Task objective: Return the stretch of the article on the Chicago march against violence from "They came from" through "of Monday's campaign.", copied word for word.

Study text:
/---
The gathering began at St. James Cathedral in the heart of a city that's seen it's homicide rate spike roughly 56 percent year-over-year.
They came from all parts of the city and from all walks of life, but the voices of the hundreds of people who took to Chicago's streets Monday night were united in one message: stop the violence.
The gathering began at St. James Cathedral in the heart of a city that's seen its homicide rate spike roughly 56 percent year-over-year. Since 2008, more than 630 young people have been killed in the city. Their faces were brought to the forefront of Monday's campaign.
"Tonight then, we must ask ourselves who will tell the human race of this very diverse city, that we are called upon by God to be a human family?" Cardinal Francis George told a packed congregation.
From the cathedral, hundreds marched to Daley Plaza before continuing on to Old St. Pat's Church and finally to John H. Stroger Jr., Hospital of Cook County. In all, the faithful kicked off Holy Week with a march of more than four miles.
"It will take sustained action. This killing is an epidemic... Let's join together to put an end to the killing. It will take all of us," Rev. Jeffrey Lee, Episcopal Bishop of Chicago told the crowd gathered at Daley Plaza.
Mayor Rahm Emanuel didn't take part in the event, but was in Washington, D.C. attending a national meeting focusing on the prevention of youth violence.
\---
Data excerpt:
/---
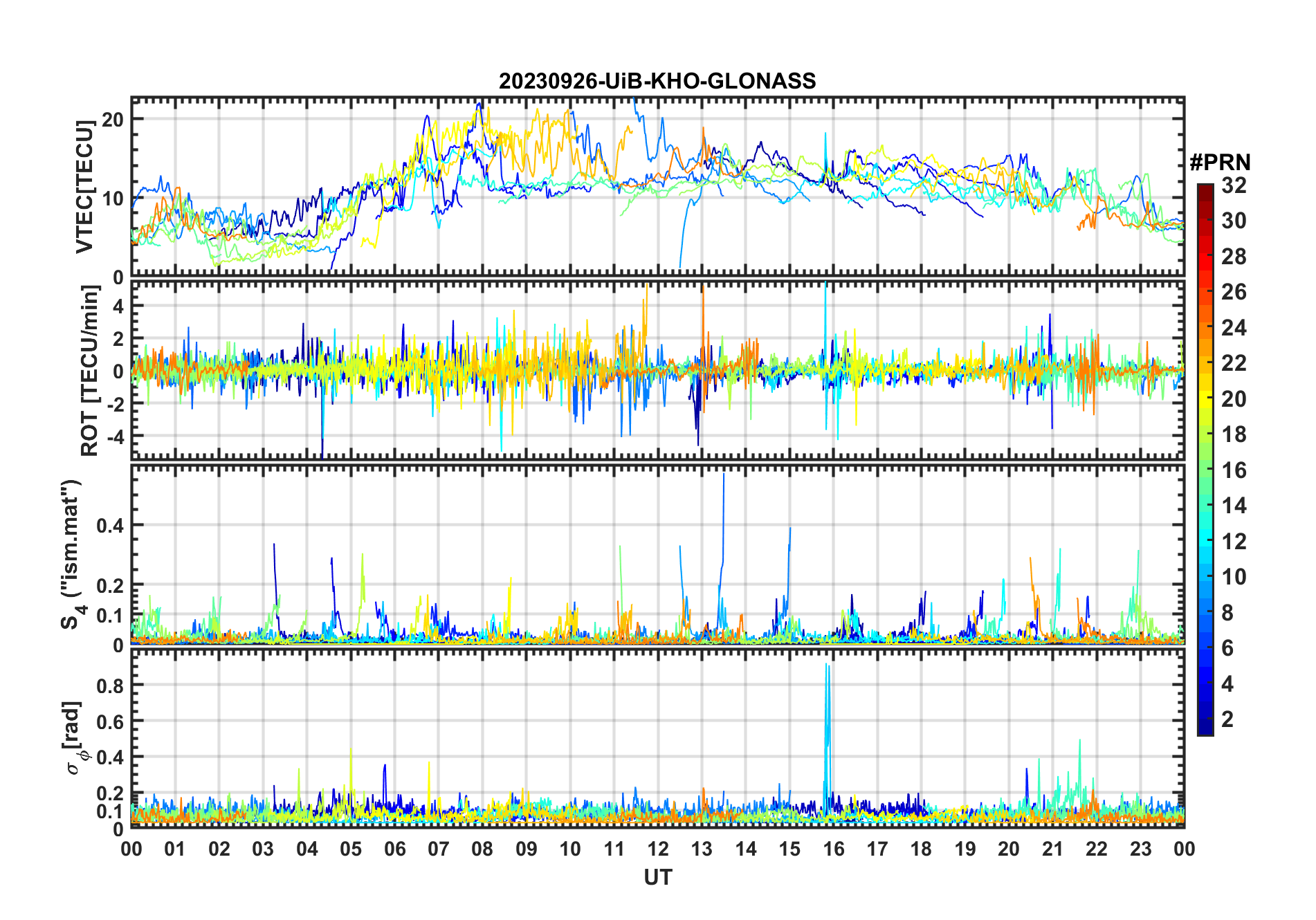Viewport: 1316px width, 920px height.
Task: Click the ROT [TECU/min] y-axis label
Action: [x=90, y=370]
\---
Answer space:
They came from all parts of the city and from all walks of life, but the voices of the hundreds of people who took to Chicago's streets Monday night were united in one message: stop the violence.
The gathering began at St. James Cathedral in the heart of a city that's seen its homicide rate spike roughly 56 percent year-over-year. Since 2008, more than 630 young people have been killed in the city. Their faces were brought to the forefront of Monday's campaign.